Liz Kearney: Smashing the glass ceiling? This woman's just trying to keep it all together, thanks
TODAY is International Women’s Day so to celebrate, I got up at 4.30am, did my make-up, had a blow-dry, threw on my Jimmy Choos, then attended a 7am city-centre breakfast meeting and did some high-level corporate networking before changing into my workout gear for a quick Pilates session. Then I put in a 12-hour stint at the office, smashing a few glass ceilings with my extremely high stilettos as I went.
Only joking. Today, like I do every Thursday, I will have got up at the more reasonable time of 7am, fed the baby, eaten toast, wiped the encrusted Weetabix from the kids’ breakfast off my jeans, waved goodbye to my husband (who like lots of other modern dads thinks it’s a privilege to do the school drop-off) then hopped on a train to my job which, while very enjoyable, doesn’t actually involve any high-level glass-ceiling smashing.
In other words, I’ll be doing normal things, like 99pc of Irish women. And that’s why International Women’s Day, or more specifically the litany of ever-more ludicrous events designed to celebrate it, is ridiculous.
In the words of my teenage hero Morrissey, it says nothing to me about my life. And before you point out that it’s not about me, well, it’s probably not about you either, unless you happen to be an elite member of the professional class whose idea of empowerment is a business breakfast in a power suit or an “inspirational” talk from a corporate cheerleader about finding your inner voice as a female in the workplace.
Lest we forget, International Women’s Day was originally established to give a voice to women who lived in poverty or who were affected by violence and to improve gender equality. And in the richest of ironies, this event, now so beloved of corporate Ireland, had its roots in the trade union movement.

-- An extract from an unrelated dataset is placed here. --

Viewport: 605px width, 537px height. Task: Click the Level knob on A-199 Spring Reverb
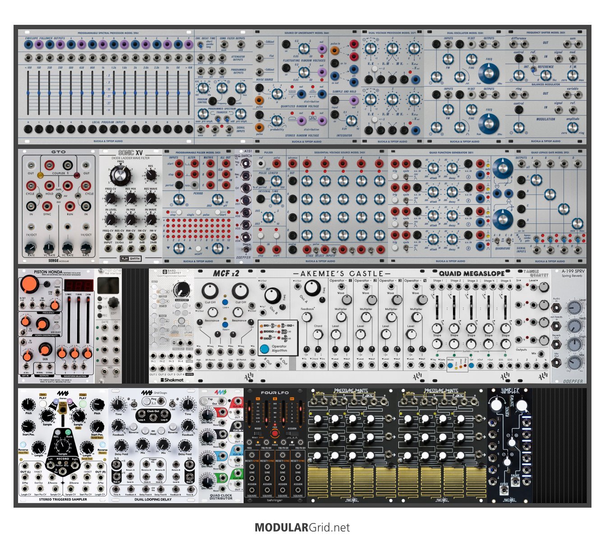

It’s worth pondering just how far we’ve come: to mark the big day this year you can attend a Beyoncé-inspired fitness class and brunch in Dublin city centre for the tidy sum of €38, or you can fork out €300 to abseil into Croke Park (for charity, obviously), or you can attend a post-networking Pilates class at Bank of Ireland’s CityWest event this morning. All in the name of equality, ladies.
The Beyoncé brunches and abseiling are harmless enough, I suppose, but the business-breakfasts and corporate networking opportunities are where it really falls apart. Events like these cherry-pick all the rubbish bits of patriarchal workplace culture, like weird exclusive single-sex business events and family-unfriendly timetabling, and repackage them as progress for women.
But these are the very deterrents that drive women out of the workplace, so why would we want to co-opt them for ourselves in some sort of bizarre tit-for-tat equality offensive?
Our failure to re-imagine workplace culture in a way that accommodates the complexities of modern gender politics is precisely the reason we’re making such little progress on the equality front.
Not all of us fit the mould of inspirational corporate go-getter, but many of us want to work and have families and friends and lives outside the office and not feel constantly demented with trying to keep up.
Here are a few ideas for International Women’s Day (and every day): Refuse to attend any or all crack-of-dawn breakfast meetings on the grounds that what you can’t do in a normal working day isn’t worth doing.
Eschew ‘women-only’ anythings, on the grounds they’re as hypocritical and pointless as men-only events.
Embrace the idea that while some of us want to smash ceilings, many of us are just doing our best to keep it all together in Weetabix-smeared jeans.
Now if there’s an event that celebrates that, you can sign me up any day.
Meanwhile ... Breakfast or Tiffany’s?
The Irish mammy is alive and well and sticking like glue to her time-honoured philosophy of strict self-denial, if a new survey is to believed.
A Mother’s Day poll carried out by the makers of Caldesene found that what we really, really want as a gift this Sunday is not an expensive watch or fancy diamond earrings, or even a nice gift voucher to spend on ourselves.
Instead, us mums would be happier with more homespun offerings like breakfast in bed, a lie-in and a handmade card.
And nearly half of mums – 48pc – agreed it was the thought that counts and not the gift, thus cementing their selfless status, according to the press release which accompanied the survey.
Which leaves me wondering about the other 52pc who didn’t agree that it was the thought that counted.
For them, presumably, nothing short of a Tiffany’s box or a BT’s voucher will suffice. Did they miss the memo about being an always-grateful and never-complaining Irish mammy?
Are they planning on spending this Sunday in a blind rage if all they get is a poached egg on toast and a misspelt card from their offspring? Sadly, we weren’t told.